CONTENT WARNING: This article discusses distressing content.

A disturbing study has found that one in ten Australian men say they have had sexual contact with a person under 18.

The study, released on Monday, also revealed that one in 15 men said they would have sexual contact with a child aged 14 or under if no one would find out, and one in six said they have sexual feelings towards children and teenagers.

The study was conducted by the University of New South Wales and Jesuit Social Services, and took a representative sample of 1,945 men aged from 18 to over 65. Researchers wrote that the results were consistent with overseas reports from the United States and the United Kingdom.

Men were classed as offenders if they admitted to at least one of the following with a minor: deliberately viewing pornography featuring underage people; flirting or engaging in sexual conversations online; using a webcam in a sexual way or in-person sexual contact; and paying for online sexual interactions, images or videos.

Lead investigator Professor Michael Salter said the typical offender was “the classic person who you’d never suspect” and said the goal of the study was to focus on the behaviours and profiles of undetected offenders to bring them to light and improve prevention.

“This study affirms what countless survivors have said – that the men who abused them were well connected and relatively wealthy, and whose behaviour is secretive and easily overlooked,” he said in the report.

“By shining a light on the characteristics of individual perpetrators and the broader social and technological patterns that enable their abuse, it is our hope that this research can be the catalyst for change to ultimately keep children safe.”

The report found that typical offenders were more likely to be married, working with children and earning higher incomes.
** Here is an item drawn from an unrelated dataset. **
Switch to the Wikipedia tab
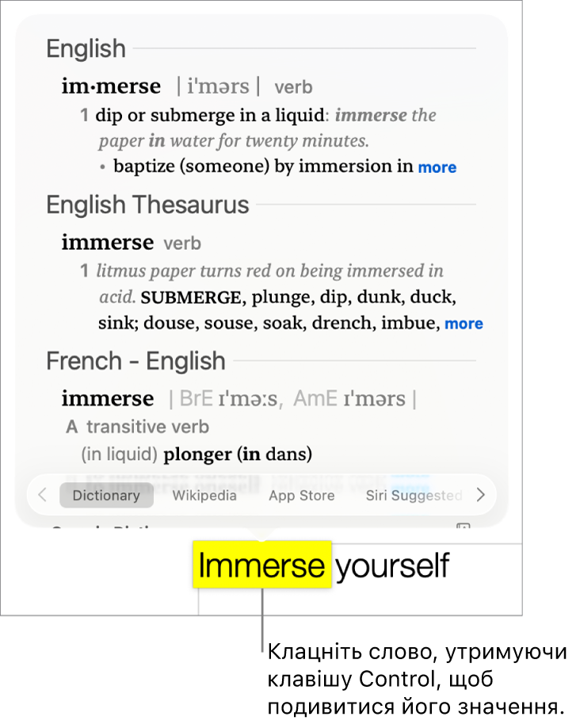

They were also more likely to report anxiety, depression and binge drinking behaviours, as well as be active online on social media, be involved with cryptocurrency and consume pornography with violence or beastiality.

A number of recommendations were made on the back of the study, including better safeguards for children, early intervention programs for men with sexual feelings towards children who have not offended, and improving safeguards on online romance and dating sites.

The study was developed with Stop It Now! Australia, the country’s only helpline for people sexually attracted to children. Speaking on the report, Manager Georgia Naldrett said the amount of abuse uncovered was “deeply concerning”.

“Our detailed and evidence-based recommendations call for investment in initiatives that address concerning behaviour before it starts, intervene earlier with boys and men who report troubling thoughts and behaviours, and reduce the reoffending risk of those who have already sexually abused children,” she said.

“Investment in these areas can help keep children safe from harm.”